Starry Roundabout Revival of Eugene O’Neill Classic
This past week, less than a month after the Tony Awards, the 2016 revival of Long Day’s Journey Into Night
played its final performance at the American Airlines Theatre in a Roundabout Theatre Company production. Directed by Jonathan Kent, whose previous credits include Faith Healer
, Man of La Mancha
, and Hamlet
, this production received generally excellent reviews from critics. In addition, the show took home two Tony Awards – those for Best Performance by an Actress in a Leading Role in a Play for Jessica Lange, who played Mary Cavan Tyrone, the matriarch of the household, as well as Best Lighting Design in a Play for Natasha Katz. These two wins came amidst a total of seven Tony Award nominations, making it the most nominated straight play of the year. The only shows that received more nominations were three musicals: Hamilton
, Shuffle Along
, and She Loves Me
. The nominations it received that it did not win were those for Best Revival of a Play, Best Performance by an Actor in a Leading Role in a Play for Gabriel Byrne, who played James Tyrone, the patriarch of the family, Best Performance by an Actor in a Featured Role in a Play for Michael Shannon, who played James Tyrone, Jr., his older son, Best Costume Design of a Play for Jane Greenwood, and Best Direction of a Play for Jonathan Kent.
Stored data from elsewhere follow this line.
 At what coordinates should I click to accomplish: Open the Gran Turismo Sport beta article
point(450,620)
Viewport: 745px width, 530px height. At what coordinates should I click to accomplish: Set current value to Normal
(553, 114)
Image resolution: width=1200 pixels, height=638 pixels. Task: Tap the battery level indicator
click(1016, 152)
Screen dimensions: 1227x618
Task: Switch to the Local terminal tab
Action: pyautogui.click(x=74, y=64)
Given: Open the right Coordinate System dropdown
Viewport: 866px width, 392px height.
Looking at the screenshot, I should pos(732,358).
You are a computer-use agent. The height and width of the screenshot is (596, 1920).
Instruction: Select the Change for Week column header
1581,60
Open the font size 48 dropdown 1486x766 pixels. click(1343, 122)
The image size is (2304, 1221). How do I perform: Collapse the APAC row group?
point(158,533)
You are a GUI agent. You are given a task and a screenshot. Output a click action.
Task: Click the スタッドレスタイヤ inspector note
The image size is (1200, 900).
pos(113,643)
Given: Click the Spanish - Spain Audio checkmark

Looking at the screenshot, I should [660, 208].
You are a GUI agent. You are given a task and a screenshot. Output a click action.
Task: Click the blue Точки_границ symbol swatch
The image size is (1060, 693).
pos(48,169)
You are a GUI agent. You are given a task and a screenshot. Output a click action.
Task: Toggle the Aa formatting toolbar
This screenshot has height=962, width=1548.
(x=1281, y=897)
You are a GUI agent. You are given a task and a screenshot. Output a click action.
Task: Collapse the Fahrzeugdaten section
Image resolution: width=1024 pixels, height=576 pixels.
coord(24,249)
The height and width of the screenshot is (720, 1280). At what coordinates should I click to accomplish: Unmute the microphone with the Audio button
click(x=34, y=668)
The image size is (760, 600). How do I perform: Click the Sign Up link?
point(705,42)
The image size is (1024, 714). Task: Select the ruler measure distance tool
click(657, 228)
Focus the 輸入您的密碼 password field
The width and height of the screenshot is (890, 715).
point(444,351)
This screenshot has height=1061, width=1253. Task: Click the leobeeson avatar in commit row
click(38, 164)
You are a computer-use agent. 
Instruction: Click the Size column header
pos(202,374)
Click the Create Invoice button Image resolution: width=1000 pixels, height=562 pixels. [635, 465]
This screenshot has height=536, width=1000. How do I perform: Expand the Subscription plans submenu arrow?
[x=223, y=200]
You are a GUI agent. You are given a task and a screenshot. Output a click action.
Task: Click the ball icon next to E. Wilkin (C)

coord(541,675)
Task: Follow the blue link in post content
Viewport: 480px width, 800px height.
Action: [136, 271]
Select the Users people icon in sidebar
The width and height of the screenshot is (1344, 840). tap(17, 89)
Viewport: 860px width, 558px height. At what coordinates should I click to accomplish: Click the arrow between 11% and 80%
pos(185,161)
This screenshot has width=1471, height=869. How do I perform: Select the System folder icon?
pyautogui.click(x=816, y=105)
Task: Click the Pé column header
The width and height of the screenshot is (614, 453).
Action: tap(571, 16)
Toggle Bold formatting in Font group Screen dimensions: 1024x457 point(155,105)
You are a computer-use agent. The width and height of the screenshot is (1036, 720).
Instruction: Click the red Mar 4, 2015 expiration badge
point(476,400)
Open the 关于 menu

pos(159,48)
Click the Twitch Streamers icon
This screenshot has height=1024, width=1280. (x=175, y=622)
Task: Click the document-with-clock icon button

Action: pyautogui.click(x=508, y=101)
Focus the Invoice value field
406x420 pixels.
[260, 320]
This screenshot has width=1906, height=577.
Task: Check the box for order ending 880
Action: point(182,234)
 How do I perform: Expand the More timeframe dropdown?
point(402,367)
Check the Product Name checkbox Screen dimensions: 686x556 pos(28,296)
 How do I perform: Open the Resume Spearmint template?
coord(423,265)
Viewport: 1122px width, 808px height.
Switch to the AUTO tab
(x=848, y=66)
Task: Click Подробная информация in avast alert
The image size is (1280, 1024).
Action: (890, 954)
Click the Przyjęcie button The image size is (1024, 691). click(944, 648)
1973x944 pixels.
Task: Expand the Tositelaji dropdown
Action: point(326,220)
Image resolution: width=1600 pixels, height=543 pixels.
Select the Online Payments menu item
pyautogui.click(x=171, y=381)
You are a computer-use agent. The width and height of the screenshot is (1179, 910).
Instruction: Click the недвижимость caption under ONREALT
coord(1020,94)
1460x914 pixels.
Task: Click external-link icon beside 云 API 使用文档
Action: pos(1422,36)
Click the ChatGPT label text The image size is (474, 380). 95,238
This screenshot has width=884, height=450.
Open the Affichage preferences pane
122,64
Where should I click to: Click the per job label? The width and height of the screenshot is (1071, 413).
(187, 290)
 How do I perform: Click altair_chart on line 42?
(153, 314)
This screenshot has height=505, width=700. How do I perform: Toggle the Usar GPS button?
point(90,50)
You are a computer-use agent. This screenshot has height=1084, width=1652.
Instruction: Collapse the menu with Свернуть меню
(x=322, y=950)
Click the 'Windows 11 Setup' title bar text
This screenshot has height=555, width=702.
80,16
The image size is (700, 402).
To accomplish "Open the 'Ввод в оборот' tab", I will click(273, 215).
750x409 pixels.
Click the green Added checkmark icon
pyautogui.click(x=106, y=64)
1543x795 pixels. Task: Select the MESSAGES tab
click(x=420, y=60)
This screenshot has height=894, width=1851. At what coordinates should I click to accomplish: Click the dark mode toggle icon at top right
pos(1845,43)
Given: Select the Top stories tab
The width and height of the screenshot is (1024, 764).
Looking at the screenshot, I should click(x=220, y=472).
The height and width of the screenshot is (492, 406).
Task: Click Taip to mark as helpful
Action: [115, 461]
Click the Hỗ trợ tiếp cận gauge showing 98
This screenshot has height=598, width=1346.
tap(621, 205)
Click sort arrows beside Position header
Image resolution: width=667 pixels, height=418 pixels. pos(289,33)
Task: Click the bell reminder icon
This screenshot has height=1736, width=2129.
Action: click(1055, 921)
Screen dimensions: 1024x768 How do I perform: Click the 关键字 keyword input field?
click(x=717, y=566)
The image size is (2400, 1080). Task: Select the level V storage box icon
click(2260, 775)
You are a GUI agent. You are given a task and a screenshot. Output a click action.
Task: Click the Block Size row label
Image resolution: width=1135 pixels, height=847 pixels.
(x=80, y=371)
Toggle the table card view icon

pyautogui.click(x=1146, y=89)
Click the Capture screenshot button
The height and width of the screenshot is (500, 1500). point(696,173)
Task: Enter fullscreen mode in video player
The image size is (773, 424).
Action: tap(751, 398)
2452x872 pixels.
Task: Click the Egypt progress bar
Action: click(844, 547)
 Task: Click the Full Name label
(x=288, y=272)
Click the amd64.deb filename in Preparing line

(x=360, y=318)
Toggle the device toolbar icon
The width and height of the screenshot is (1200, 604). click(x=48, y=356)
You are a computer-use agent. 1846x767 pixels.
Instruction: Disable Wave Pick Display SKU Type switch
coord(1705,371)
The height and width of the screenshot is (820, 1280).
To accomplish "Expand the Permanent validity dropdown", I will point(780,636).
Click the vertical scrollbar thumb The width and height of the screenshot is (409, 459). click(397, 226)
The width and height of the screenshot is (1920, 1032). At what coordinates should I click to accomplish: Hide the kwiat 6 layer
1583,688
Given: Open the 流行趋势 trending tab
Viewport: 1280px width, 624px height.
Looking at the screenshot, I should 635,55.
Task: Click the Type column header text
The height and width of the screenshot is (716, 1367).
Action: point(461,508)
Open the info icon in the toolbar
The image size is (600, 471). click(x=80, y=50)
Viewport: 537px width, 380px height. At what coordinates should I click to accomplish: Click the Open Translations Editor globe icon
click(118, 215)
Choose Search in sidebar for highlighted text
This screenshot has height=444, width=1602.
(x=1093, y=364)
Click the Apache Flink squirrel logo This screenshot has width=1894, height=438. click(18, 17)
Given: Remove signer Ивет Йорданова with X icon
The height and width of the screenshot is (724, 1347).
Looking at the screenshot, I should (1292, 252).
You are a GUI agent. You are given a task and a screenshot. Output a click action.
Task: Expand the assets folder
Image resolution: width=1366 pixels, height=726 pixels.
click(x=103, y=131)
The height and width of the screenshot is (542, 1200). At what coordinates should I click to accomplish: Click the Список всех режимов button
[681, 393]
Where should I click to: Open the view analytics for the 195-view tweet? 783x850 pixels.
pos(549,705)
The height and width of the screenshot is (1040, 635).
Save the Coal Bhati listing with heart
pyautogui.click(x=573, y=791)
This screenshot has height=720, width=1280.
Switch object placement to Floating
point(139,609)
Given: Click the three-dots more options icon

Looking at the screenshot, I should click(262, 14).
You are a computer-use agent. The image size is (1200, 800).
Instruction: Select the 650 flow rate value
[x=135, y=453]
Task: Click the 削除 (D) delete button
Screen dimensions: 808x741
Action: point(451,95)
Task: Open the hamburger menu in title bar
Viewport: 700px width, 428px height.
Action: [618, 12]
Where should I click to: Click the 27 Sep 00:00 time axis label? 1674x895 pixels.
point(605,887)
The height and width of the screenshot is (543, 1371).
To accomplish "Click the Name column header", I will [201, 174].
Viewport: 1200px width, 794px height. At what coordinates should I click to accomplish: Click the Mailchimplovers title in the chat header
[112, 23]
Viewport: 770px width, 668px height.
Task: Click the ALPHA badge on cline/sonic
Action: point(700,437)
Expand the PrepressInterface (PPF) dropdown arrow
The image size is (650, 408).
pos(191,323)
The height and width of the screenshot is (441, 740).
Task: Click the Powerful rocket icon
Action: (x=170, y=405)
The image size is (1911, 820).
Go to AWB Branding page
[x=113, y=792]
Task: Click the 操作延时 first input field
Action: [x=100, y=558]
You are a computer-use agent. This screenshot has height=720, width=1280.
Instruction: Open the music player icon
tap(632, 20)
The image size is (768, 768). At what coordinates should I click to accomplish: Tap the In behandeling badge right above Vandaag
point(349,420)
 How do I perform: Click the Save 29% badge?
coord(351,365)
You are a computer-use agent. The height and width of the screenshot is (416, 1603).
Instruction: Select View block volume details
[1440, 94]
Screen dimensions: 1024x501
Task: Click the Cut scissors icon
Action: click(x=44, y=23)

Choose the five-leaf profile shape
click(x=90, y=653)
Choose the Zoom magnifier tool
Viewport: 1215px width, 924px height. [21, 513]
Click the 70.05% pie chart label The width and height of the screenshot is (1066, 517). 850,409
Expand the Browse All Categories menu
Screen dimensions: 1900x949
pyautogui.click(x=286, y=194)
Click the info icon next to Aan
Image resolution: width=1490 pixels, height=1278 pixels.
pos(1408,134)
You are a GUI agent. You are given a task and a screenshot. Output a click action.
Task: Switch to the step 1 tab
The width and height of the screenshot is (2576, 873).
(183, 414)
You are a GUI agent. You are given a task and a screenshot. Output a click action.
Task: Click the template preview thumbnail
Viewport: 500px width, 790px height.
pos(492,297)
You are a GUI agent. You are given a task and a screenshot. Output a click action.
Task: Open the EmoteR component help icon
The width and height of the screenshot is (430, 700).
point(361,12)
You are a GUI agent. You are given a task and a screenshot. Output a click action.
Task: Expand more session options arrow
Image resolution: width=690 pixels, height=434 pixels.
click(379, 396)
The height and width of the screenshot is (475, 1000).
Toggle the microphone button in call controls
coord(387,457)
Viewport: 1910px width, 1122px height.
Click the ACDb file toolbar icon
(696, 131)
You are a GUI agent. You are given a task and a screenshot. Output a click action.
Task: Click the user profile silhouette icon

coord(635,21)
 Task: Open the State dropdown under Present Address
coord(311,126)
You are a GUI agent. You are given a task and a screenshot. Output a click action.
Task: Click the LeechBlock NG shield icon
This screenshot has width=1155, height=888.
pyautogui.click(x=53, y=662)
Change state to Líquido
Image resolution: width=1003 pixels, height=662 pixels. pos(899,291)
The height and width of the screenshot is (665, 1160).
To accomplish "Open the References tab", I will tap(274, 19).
A Modest Performance at the Box Office
While the show had many things going for it, such as a recognizable title, revered playwright, and star-studded cast featuring Jessica Lange, Gabriel Byrne, Michael Shannon, and John Gallagher, Jr., there were also several factors that limited its appeal at the box office. One is the show’s length; clocking in at 3 hours and 40 minutes, the show was not for those with a short attention span. Furthermore, while it is a well-known title that many people study in school, that also has the counter effect of losing some of the appeal of a newer show. Since the play’s Broadway premiere in 1956, there have been a total of five revivals, the last of which only took place 2003. There have also been several high-profile Off-Broadway and regional productions of the play in recent years. Therefore, this revival was not a sell-out hit at the box office. Overall, over the course of the run, the average percentage reached of gross potential of the show was 74.16%. The highest gross was reached in the final week of performances, when the show brought in $502,602, which represents 86.23% of its gross potential. That week, the average paid admission was $97.01, and the audience was filled up to 100.7% capacity, breaking the 100% mark for only the second time. While that being the last week did incentivize some procrastinating ticket buyers, it also only showed an increase of $11,078 from the week before, demonstrating that even the last performances didn’t propel demand to an extreme level. Overall, the show was a critical success, despite not being a commercial one.